Turn the rows below into a numbered list, skipping any blank lines and leaving out the pictures.

## Excerpted records
◆ ◆ ◆ ◆ ◆ ◆ ◆
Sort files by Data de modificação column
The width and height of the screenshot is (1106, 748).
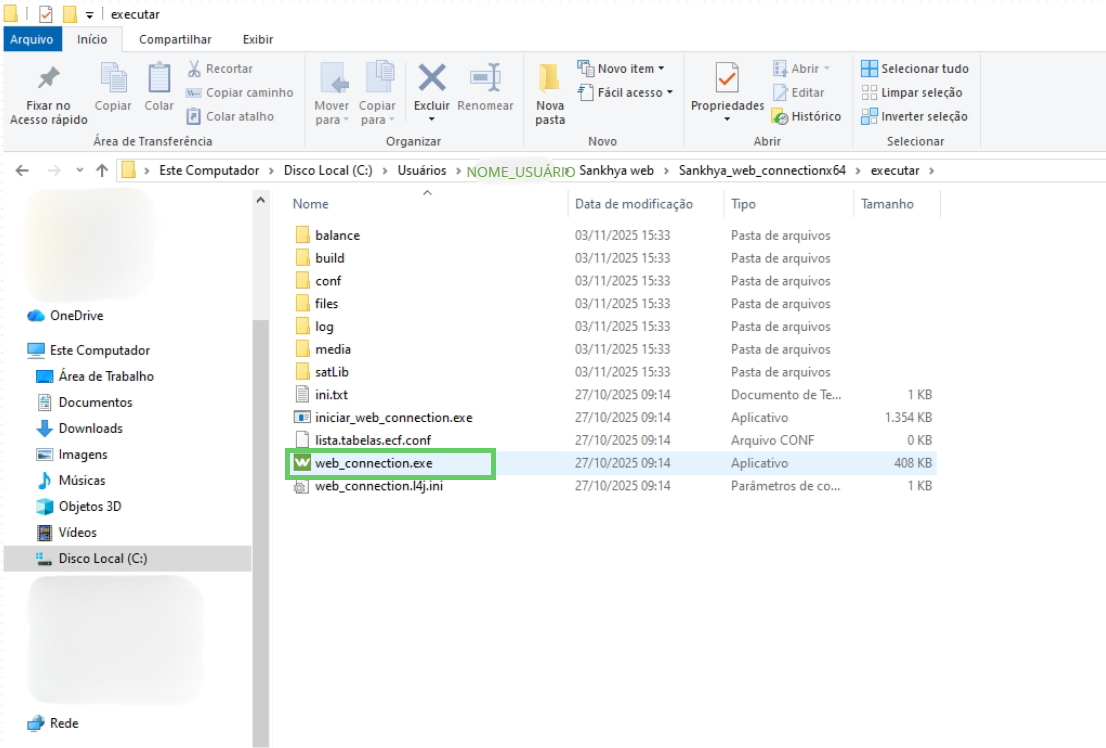pyautogui.click(x=633, y=204)
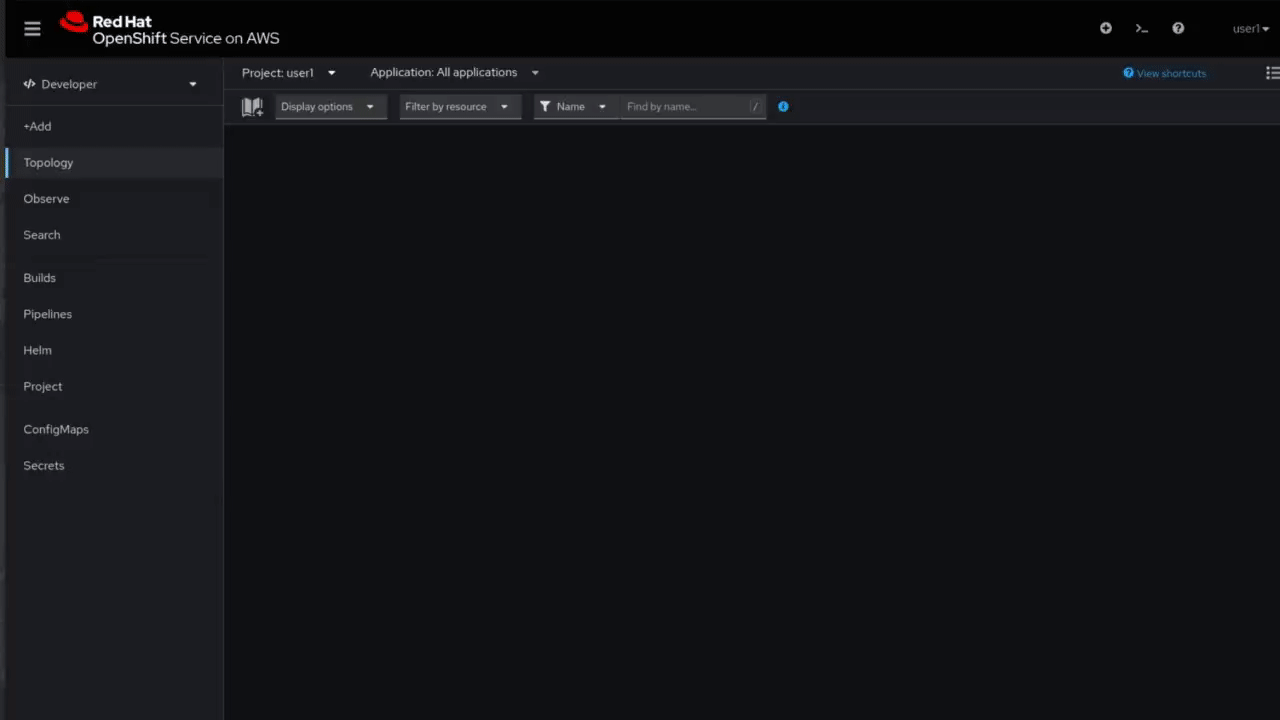
Task: Open the filter funnel Name selector
Action: (573, 106)
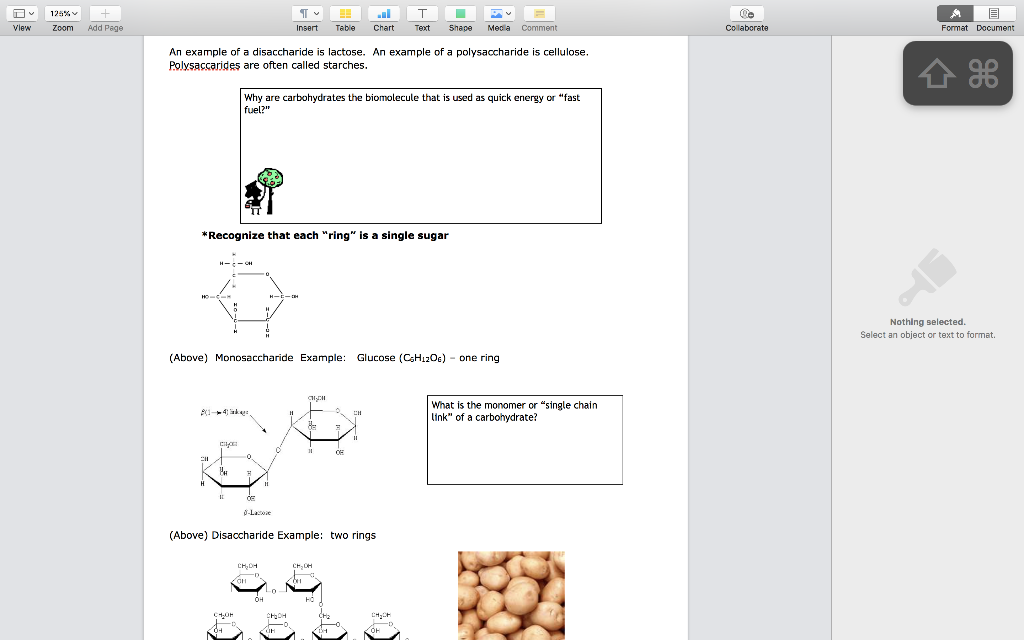
Task: Add a comment using the Comment icon
Action: pyautogui.click(x=539, y=14)
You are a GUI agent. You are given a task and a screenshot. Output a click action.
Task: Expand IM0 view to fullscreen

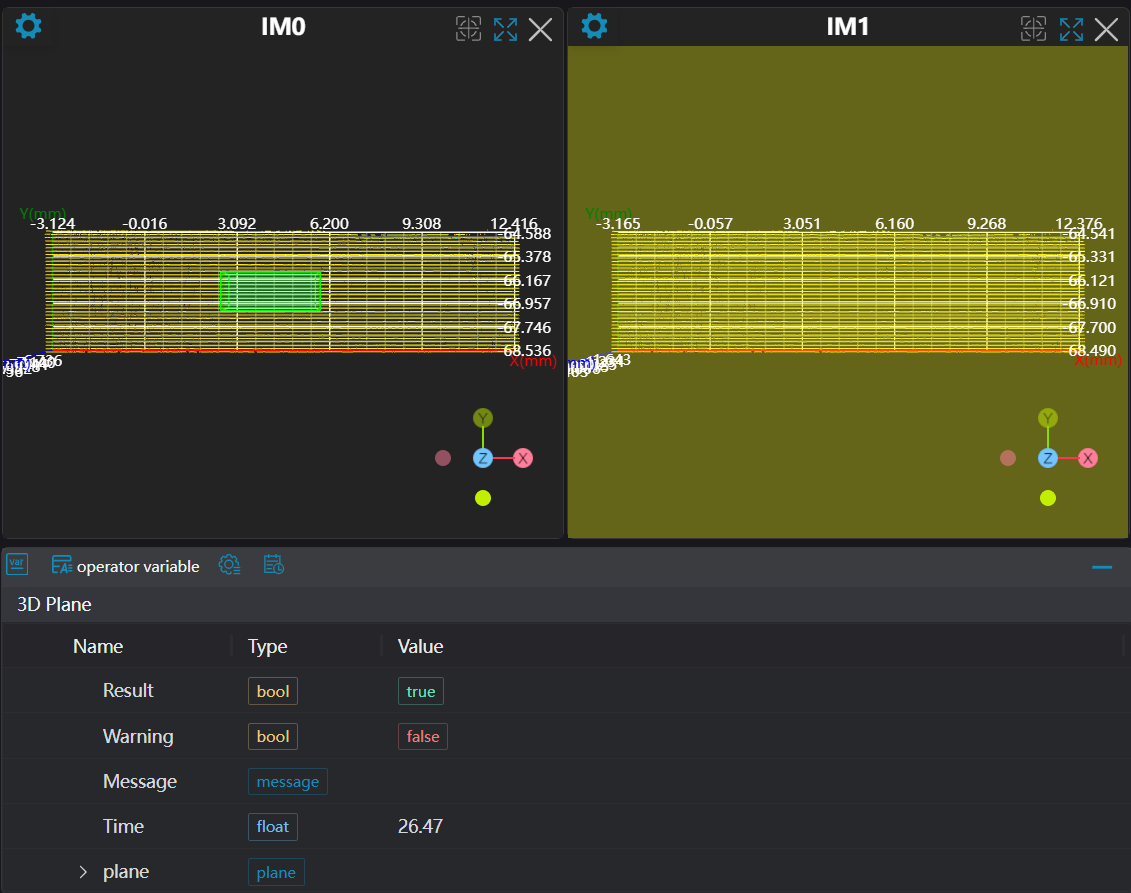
◆ ◆ ◆ ◆ ◆ ◆ ◆
## Solution to the exercise
1. Sort files by Data de modificação column
2. The width and height of the screenshot is (1106, 748).
3. pyautogui.click(x=633, y=204)
4. Task: Open the filter funnel Name selector
5. Action: (573, 106)
6. Task: Add a comment using the Comment icon
7. Action: pyautogui.click(x=539, y=14)
8. You are a GUI agent. You are given a task and a screenshot. Output a click action.
9. Task: Expand IM0 view to fullscreen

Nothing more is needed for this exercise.